Text segment
This is an incorrect assumption.  S+SUM may very well have overlapping tlb entries with S.
With SUM=1, you *only* look in S+SUM index; with SUM=0, you *only* look in S index.

The only difference is a check in get_physical_address is no longer against MSTATUS_SUM 
directly, but against the mmu_index.

> * If all the tlb operations are against (S+SUM) during SUM=1, then
> (S+SUM) could contain some duplicated tlb entries of kernel address in S
> index, the duplication means extra tlb lookup and fill.

Yes, if the same address is probed via S and S+SUM, there is a duplicated lookup.  But 
this is harmless.


> Also if we want
> to flush tlb entry of specific addr0, we have to flush both index.

Yes, this is also true.  But so far target/riscv is making no use of per-mmuidx flushing. 
At the moment you're *only* using tlb_flush(cpu), which flushes every mmuidx.  Nor are you 
making use of per-page flushing.

Problem set
1. Using the TLB reply, decide whether each statement agrees with it: (a) with SUM=0, lookups go only to the S index; (b) a duplicated lookup from probing an address through both S and S+SUM is described as harmful; (c) target/riscv currently uses per-mmuidx flushing. Answer yes or no for each, and quote the words that decide it.
2. Extend the TLB reply from the point where it stops.
The data that comes after the text has no part in this.

Recorded data

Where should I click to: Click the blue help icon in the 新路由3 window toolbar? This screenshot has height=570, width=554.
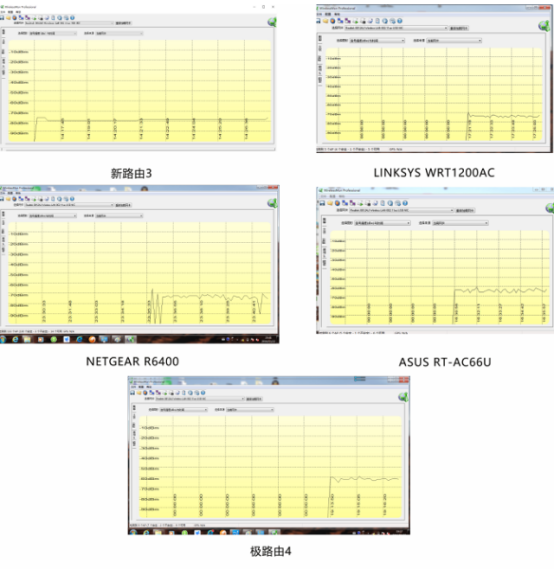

Solved problems
1.
(a) Yes: "with SUM=0, you *only* look in S index"
(b) No: "But this is harmless."
(c) No: "But so far target/riscv is making no use of per-mmuidx flushing."

2.
So, really, no change required at all there.


r~
Wu, Fei March 22, 2023, 3:36 a.m. UTC | #16
On 3/22/2023 11:31 AM, Richard Henderson wrote:
> On 3/21/23 19:47, Wu, Fei wrote:
>>>> You should be making use of different softmmu indexes, similar to how
>>>> ARM uses a separate index for PAN (privileged access never) mode.  If
>>>> I read the manual properly, PAN == !SUM.
>>>>
>>>> When you do this, you need no additional flushing.
>>>
>>> Hi Fei,
>>>
>>> Let's follow Richard's advice.
>>> Yes, I'm thinking about how to do it, and thank Richard for the advice.
>>
>> My question is:
>> * If we ensure this separate index (S+SUM) has no overlapping tlb
>> entries with S-mode (ignore M-mode so far), during SUM=1, we have to
>> look into both (S+SUM) and S index for kernel address translation, that
>> should be not desired.
> 
> This is an incorrect assumption.  S+SUM may very well have overlapping
> tlb entries with S.
> With SUM=1, you *only* look in S+SUM index; with SUM=0, you *only* look
> in S index.
> 
> The only difference is a check in get_physical_address is no longer
> against MSTATUS_SUM directly, but against the mmu_index.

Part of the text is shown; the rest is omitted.